L'équilibre du monde

Rohinton Mistry, L'Equilibre du monde, Trad. par Françoise Adelstain, Albin Michel, Le Livre de Poche, 890 p

Une vie, cela se fabrique, se disait-elle, comme n'importe quoi d'autre, il faut Ia pétrir, la ciseler, la polir afin d'en tirer le meilleur.

p. 70

C’est ainsi que Dina Dalal, une jeune veuve de la classe moyenne, conçoit l’existence. Elle observe les soubresauts de la mégalopole avec un certain détachement. Ses origines parsies lui permettent de s’abstraire des grands conflits communautaires. Mais son indépendance d’esprit n’est pas bien vue de ses proches.
Indira Gandhi 1977
Mistry compose une grande fresque romanesque rassemblant, à l’exemple de Dina, des pièces disparates dans son patchwork. Le récit se déroule pendant l’état d’urgence. Indira Gandhi manoeuvre pour faire entrer l’Inde dans la modernité, tentant de vaincre la pauvreté. Simultanément, elle ne recule devant rien pour s’accrocher au pouvoir.

Son boulot devenait de plus en plus dur. Rassembler des foules pour des réunions politiques, ça allait. Ramasser des suspects MSI [loi sur le maintien de la sécurité intérieure], ça passait aussi. Mais démolir des lotissements, des éventaires, des jhopadpattis et il pouvait dire adieu à sa tranquillité d'esprit. Et avant que ses supérieurs n'élaborent cette stratégie pour résoudre la question de la mendicité, il lui avait fallu décharger les squatters des trottoirs dans des terrains vagues, à l'extérieur de la ville. Il rentrait malheureux de ces missions, se saoulait, violentait sa femme, battait ses enfants.

p. 465

Dina, pour survivre, engage deux tailleurs à son domicile et loge un étudiant sous son toit. Ces décisions l’obligent à aménager son logement et à s’ouvrir à des réalités qui n’étaient pas les siennes. Elle poursuit inlassablement la composition de son couvre-lit. Malgré son engagement, elle n’arrive pas à en achever l’assemblage. Maneck l'étudiant, en tire un parallèle avec l’imperfection du monde.

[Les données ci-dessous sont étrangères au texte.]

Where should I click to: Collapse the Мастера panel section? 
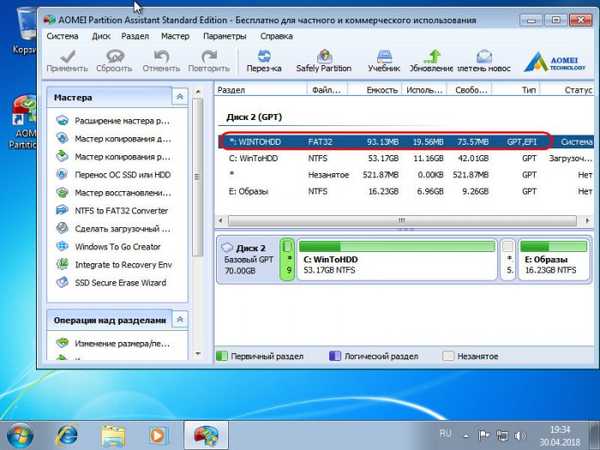(x=179, y=97)
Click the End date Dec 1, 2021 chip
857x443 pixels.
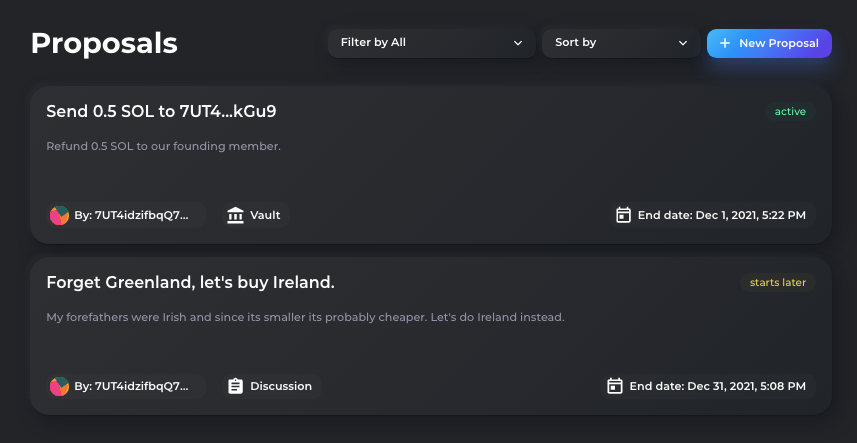713,215
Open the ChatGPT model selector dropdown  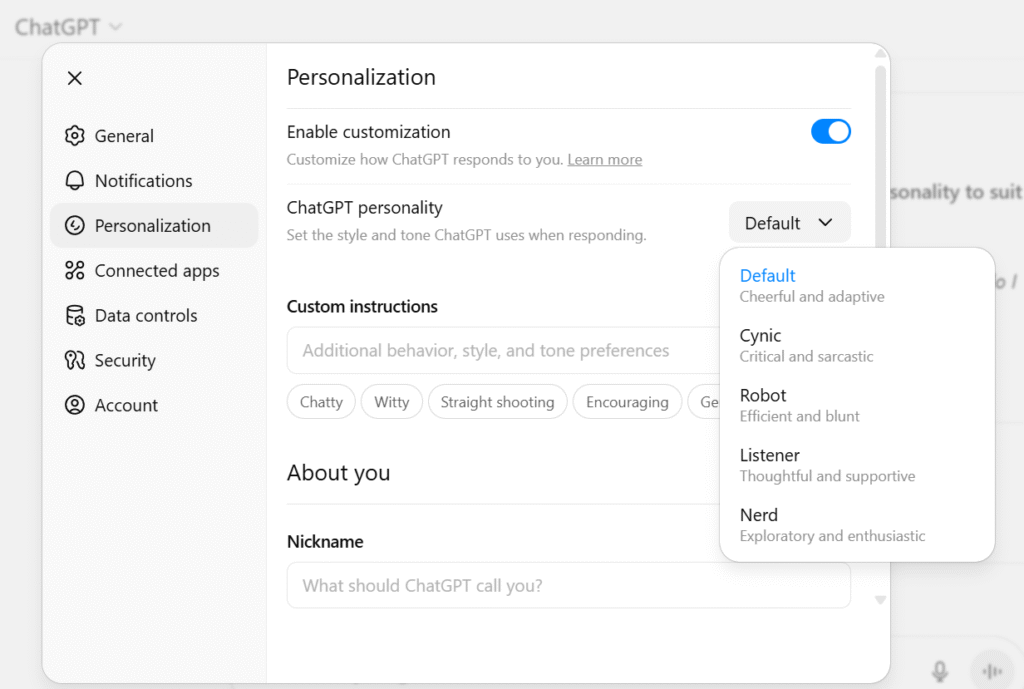tap(68, 27)
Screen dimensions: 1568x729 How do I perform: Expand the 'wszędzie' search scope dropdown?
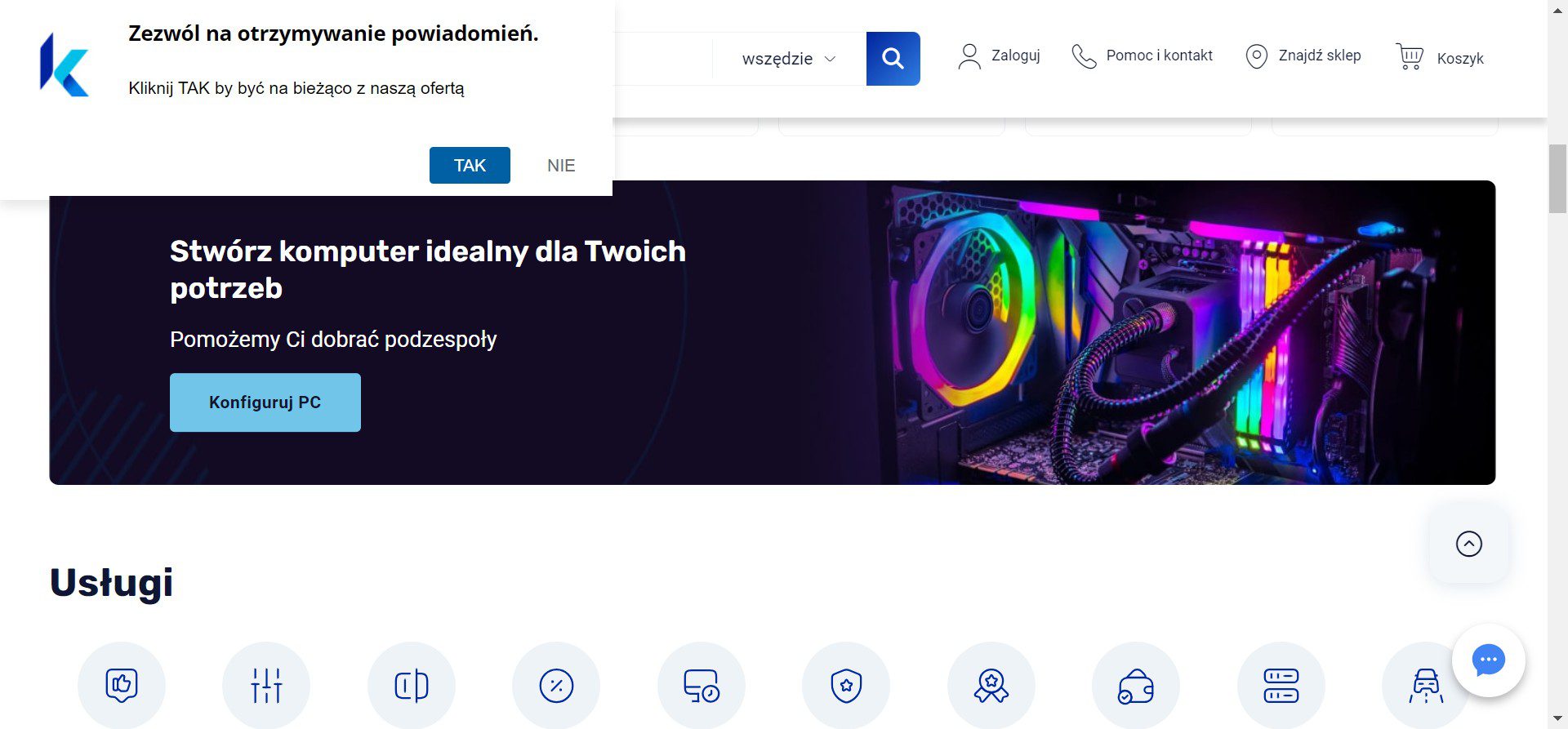789,59
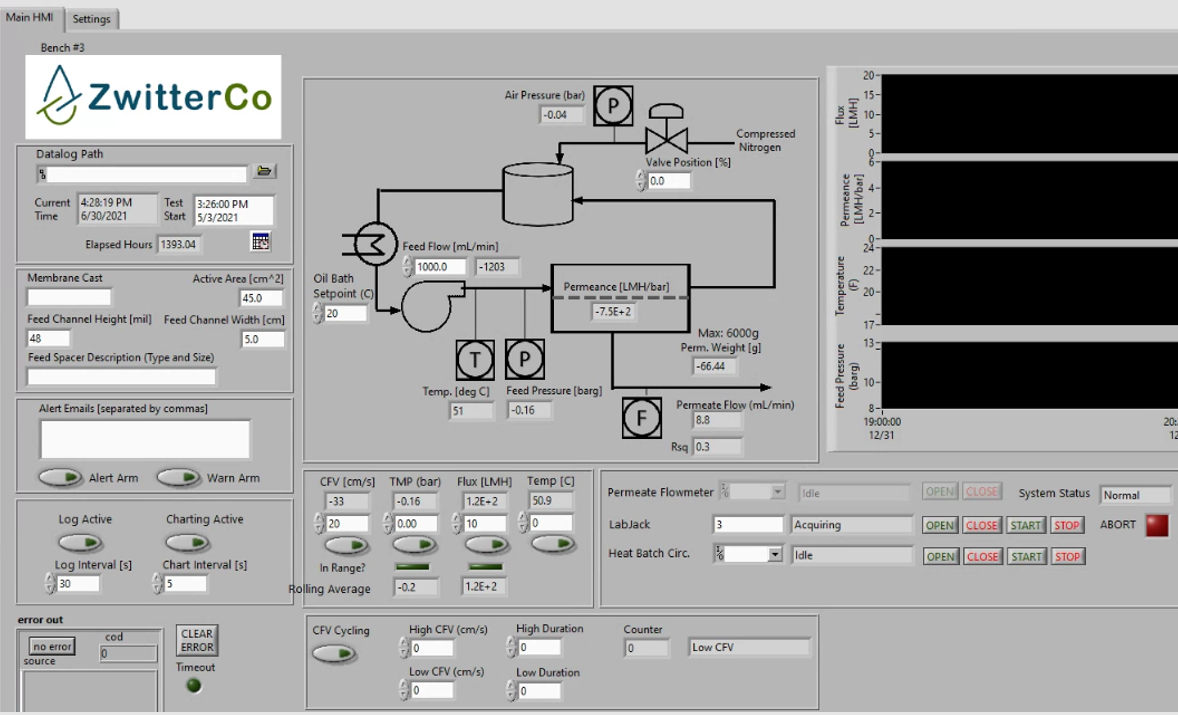
Task: Select the T temperature sensor icon on diagram
Action: pyautogui.click(x=475, y=358)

– Dieu est mort. C'est ce qu'a écrit un philosophe allemand. [...]– Maintenant je préfère croire que Dieu est un géant qui fabriquait un patchwork. Avec une infinité de motifs. Et le patchwork a tellement grandi qu'on ne peut plus discerner le modèle; les carrés, les rectangles et les triangles ne s'emboîtent plus les uns dans les autres, tout ça n'a plus de sens. Alors Il a abandonné.

p. 492

Comme dans les scénarios de Bollywood, on s’attend à ce que l’engagement de Dina, sa ténacité, sa générosité, certes contrainte par les circonstances, permettent aux héros de dépasser les limites de leur condition. Shankar, le mendiant, a appris à positiver et sert d’exemple aux tailleurs qui revoient alors leurs ambitions.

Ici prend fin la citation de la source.